On May 6, 2018, the plaintiff in the initial action filed a motion with the court for preliminary approval of a settlement of the shareholder derivative action. A copy of the motion and memorandum of law in support can be found here. The proposed settlement does not involve the payment of any funds to the company itself. Rather the settlement consists of the agreements of the company to adopt certain remedial and prophylactic technology and cybersecurity measure, including the establishment of a separate board-level committee to oversee the company’s technology and cybersecurity, as well at the creation of a number of data security protocols involving the company’s franchisees.


As part of the settlement, the defendants’ also agreed to pay the plaintiffs’ attorneys’ fees of $950,000, the payment of which is to be funded by the company’s D&O insurance.



As I noted above, during the period 2014 through 2016, a number of shareholder derivative lawsuits were filed against companies that had experienced high profile data breaches, including the derivative lawsuit filed against Wendy’s. The other derivative suits, filed against Wyndham Worldwide, Target and Home Depot, were all dismissed, as noted respectively, here, here and here.

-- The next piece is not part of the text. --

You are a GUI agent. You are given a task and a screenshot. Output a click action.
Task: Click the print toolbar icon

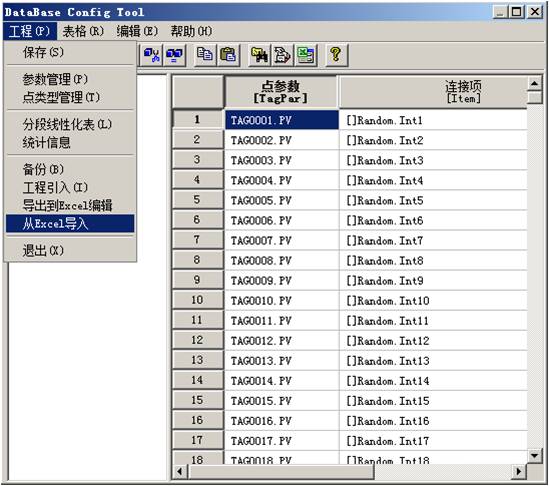click(x=282, y=55)
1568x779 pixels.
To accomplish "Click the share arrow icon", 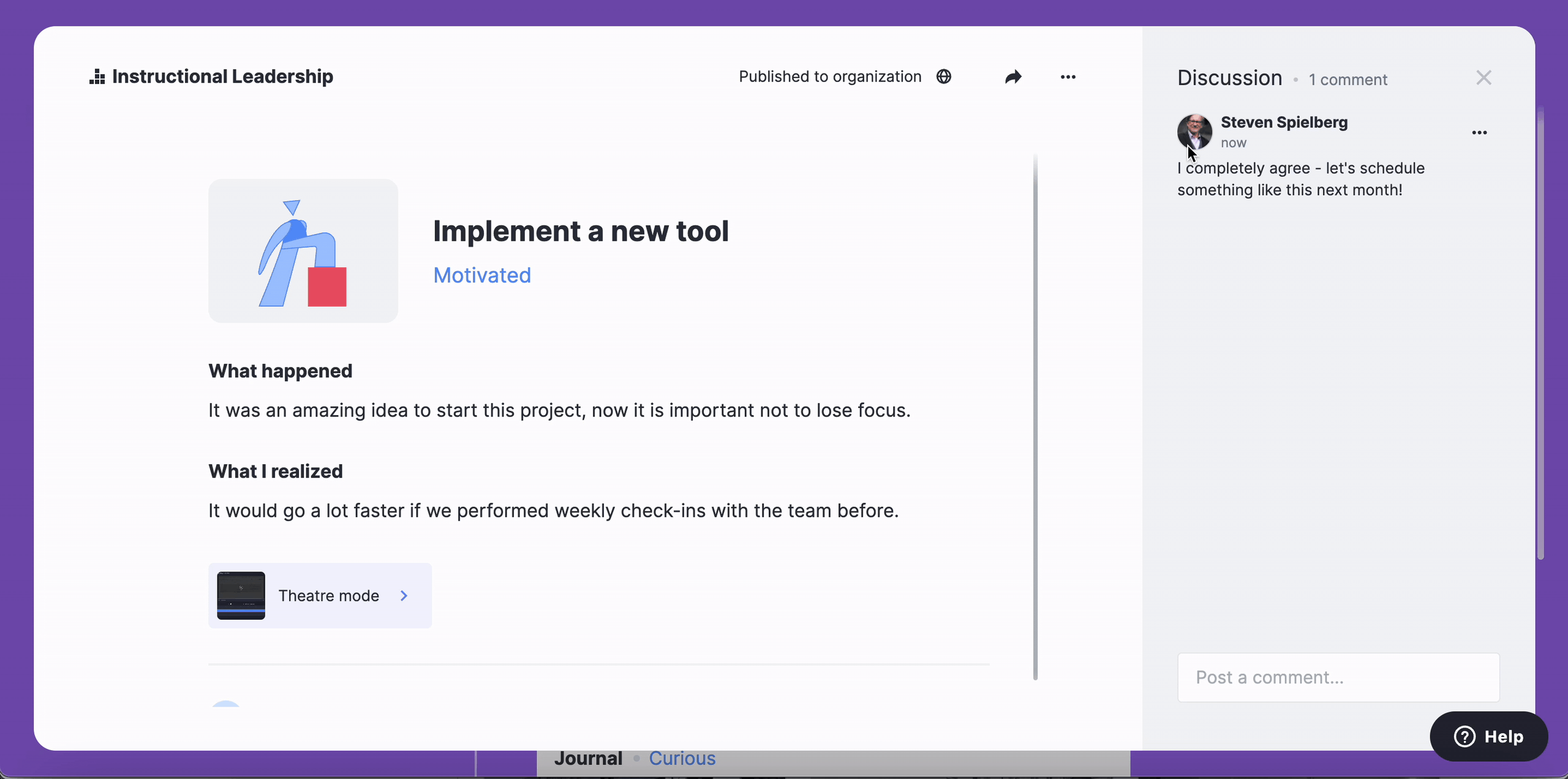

The Home Depot case ultimately settled for an agreement to adopt certain remedial measures and an agreement to pay plaintiffs’ attorneys’ fees of up to $1.25 million . Now the Wendy’s case has been settled, also for the agreement to adopt remedial measures and the payment of relatively modest plaintiffs’ attorneys’ fees.


Even with the settlement of the Wendy’s case, the plaintiffs’ track record in the derivative suits is at best mixed. There would seem to be little here to provide significant incentives to other prospective claimants (and more importantly to their attorneys) o pursue these kinds of claims. The plaintiffs’ track record in data breach related securities class action lawsuits arguably shows more promise, as there has been one sizeable securities suit settlement; as noted here, in January, Yahoo settled its data breach related securities suit for $80 million.


Given this history, it arguably comes as no surprise that since December 2016, plaintiffs’ lawyers have not filed any further data breach related shareholder derivative lawsuits. Plaintiffs’ lawyers have continued to file data breach related lawsuits but in the form of securities class action lawsuits.


There is of course no guarantee that there might not be further data breach derivative lawsuits filed. One of the reason there have been relatively few data breach related securities class action lawsuits is that news that a company has suffered a data breach often does not affect the company’s share price. In the absence of a share price decline, plaintiff shareholders are likelier to pursue a derivative suit than a securities suit, although that logic has not been enough to encourage other claimants to file data breach related derivative suits in recent months. For now, the plaintiffs lawyers seem to be interested in pursuing claims only in those cases in which the data breach was accompanied by a share price decline, and then to pursue the claim as a securities suit rather than as a derivative suit.


The possibility that there might be more data breach related D&O suits has been a discussion topic for years. The fact is that there just haven’t been all that many data breach D&O lawsuits filed overall, whether in the form of derivative suits or in the form of class action lawsuits. While I continue to believe that we will see more data breach-related D&O lawsuits to be filed, it just doesn’t seem that there are going to be that many of them. High profile data breaches such as the one experienced at Yahoo and Equifax may draw D&O lawsuits, but, it seems, other data breaches may not.